#### Problem
What lines below hold the string "agent"? Copy them all.

#### Available data
————

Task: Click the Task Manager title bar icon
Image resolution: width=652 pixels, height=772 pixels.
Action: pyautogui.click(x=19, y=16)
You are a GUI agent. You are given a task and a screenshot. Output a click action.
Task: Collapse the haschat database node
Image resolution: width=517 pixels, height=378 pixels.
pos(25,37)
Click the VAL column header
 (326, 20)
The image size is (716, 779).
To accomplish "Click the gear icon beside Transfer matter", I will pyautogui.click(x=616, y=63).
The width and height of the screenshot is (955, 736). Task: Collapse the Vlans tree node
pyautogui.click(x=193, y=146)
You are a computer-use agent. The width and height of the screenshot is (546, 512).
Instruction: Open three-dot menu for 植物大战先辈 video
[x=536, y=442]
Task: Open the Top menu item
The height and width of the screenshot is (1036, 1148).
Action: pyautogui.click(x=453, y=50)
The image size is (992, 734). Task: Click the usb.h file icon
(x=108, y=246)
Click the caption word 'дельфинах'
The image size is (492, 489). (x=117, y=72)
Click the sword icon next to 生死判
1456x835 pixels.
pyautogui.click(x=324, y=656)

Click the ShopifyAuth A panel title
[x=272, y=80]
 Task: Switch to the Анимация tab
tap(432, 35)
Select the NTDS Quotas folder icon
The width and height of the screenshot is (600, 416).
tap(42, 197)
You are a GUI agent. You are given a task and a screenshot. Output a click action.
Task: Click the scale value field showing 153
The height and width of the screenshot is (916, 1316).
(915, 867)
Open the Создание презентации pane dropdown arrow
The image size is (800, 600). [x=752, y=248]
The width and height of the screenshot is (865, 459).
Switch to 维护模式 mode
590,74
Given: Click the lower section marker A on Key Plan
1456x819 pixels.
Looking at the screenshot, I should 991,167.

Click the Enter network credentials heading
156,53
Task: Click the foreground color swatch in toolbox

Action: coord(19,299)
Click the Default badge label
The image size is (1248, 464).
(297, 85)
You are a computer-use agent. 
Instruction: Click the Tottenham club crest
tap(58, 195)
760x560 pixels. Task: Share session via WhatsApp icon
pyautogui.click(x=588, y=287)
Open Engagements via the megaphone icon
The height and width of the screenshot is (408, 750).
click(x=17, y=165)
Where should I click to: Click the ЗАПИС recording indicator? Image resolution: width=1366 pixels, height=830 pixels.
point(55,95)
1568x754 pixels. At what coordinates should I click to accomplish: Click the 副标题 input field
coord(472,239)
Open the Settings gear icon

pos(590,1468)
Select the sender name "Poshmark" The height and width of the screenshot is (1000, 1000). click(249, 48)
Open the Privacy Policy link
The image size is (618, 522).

————

#### Completed exercise
You are a GUI agent. You are given a task and a screenshot. Output a click action.
You are a computer-use agent. The width and height of the screenshot is (546, 512).
You are a GUI agent. You are given a task and a screenshot. Output a click action.
You are a computer-use agent. 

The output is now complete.